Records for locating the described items
○ ○ ○

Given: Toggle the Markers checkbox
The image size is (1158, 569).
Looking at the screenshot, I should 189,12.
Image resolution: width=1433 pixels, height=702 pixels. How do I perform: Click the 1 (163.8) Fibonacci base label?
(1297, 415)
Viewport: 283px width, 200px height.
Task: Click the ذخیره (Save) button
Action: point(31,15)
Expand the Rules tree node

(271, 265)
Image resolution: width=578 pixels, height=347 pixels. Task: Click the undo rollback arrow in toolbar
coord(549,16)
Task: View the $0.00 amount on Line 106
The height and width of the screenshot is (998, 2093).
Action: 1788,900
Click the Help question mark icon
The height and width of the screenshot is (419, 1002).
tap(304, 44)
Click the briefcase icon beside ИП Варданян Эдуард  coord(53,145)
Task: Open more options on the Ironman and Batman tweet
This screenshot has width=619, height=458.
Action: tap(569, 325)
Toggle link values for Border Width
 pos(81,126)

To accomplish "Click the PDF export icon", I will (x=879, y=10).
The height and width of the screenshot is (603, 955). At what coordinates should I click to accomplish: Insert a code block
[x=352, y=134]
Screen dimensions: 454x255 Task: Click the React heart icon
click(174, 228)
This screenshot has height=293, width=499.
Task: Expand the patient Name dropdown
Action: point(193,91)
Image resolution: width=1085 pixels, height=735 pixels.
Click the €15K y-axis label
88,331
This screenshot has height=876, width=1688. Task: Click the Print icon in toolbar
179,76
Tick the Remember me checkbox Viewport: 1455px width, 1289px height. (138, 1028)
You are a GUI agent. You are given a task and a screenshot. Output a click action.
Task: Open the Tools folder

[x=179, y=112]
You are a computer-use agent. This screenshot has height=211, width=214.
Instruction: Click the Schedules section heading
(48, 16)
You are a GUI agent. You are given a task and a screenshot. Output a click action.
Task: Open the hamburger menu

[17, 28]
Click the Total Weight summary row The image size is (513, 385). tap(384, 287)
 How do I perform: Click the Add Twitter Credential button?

○ ○ ○

WRITTEN EXERCISE -> Put every line of the material above into a JSON list of strings, one string per line, leaving out the blank lines.

RESPONSE ->
[
  "Given: Toggle the Markers checkbox",
  "The image size is (1158, 569).",
  "Looking at the screenshot, I should 189,12.",
  "Image resolution: width=1433 pixels, height=702 pixels. How do I perform: Click the 1 (163.8) Fibonacci base label?",
  "(1297, 415)",
  "Viewport: 283px width, 200px height.",
  "Task: Click the ذخیره (Save) button",
  "Action: point(31,15)",
  "Expand the Rules tree node",
  "(271, 265)",
  "Image resolution: width=578 pixels, height=347 pixels. Task: Click the undo rollback arrow in toolbar",
  "coord(549,16)",
  "Task: View the $0.00 amount on Line 106",
  "The height and width of the screenshot is (998, 2093).",
  "Action: 1788,900",
  "Click the Help question mark icon",
  "The height and width of the screenshot is (419, 1002).",
  "tap(304, 44)",
  "Click the briefcase icon beside ИП Варданян Эдуард  coord(53,145)",
  "Task: Open more options on the Ironman and Batman tweet",
  "This screenshot has width=619, height=458.",
  "Action: tap(569, 325)",
  "Toggle link values for Border Width",
  " pos(81,126)",
  "To accomplish \"Click the PDF export icon\", I will (x=879, y=10).",
  "The height and width of the screenshot is (603, 955). At what coordinates should I click to accomplish: Insert a code block",
  "[x=352, y=134]",
  "Screen dimensions: 454x255 Task: Click the React heart icon",
  "click(174, 228)",
  "This screenshot has height=293, width=499.",
  "Task: Expand the patient Name dropdown",
  "Action: point(193,91)",
  "Image resolution: width=1085 pixels, height=735 pixels.",
  "Click the €15K y-axis label",
  "88,331",
  "This screenshot has height=876, width=1688. Task: Click the Print icon in toolbar",
  "179,76",
  "Tick the Remember me checkbox Viewport: 1455px width, 1289px height. (138, 1028)",
  "You are a GUI agent. You are given a task and a screenshot. Output a click action.",
  "Task: Open the Tools folder",
  "[x=179, y=112]",
  "You are a computer-use agent. This screenshot has height=211, width=214.",
  "Instruction: Click the Schedules section heading",
  "(48, 16)",
  "You are a GUI agent. You are given a task and a screenshot. Output a click action.",
  "Task: Open the hamburger menu",
  "[17, 28]",
  "Click the Total Weight summary row The image size is (513, 385). tap(384, 287)",
  " How do I perform: Click the Add Twitter Credential button?"
]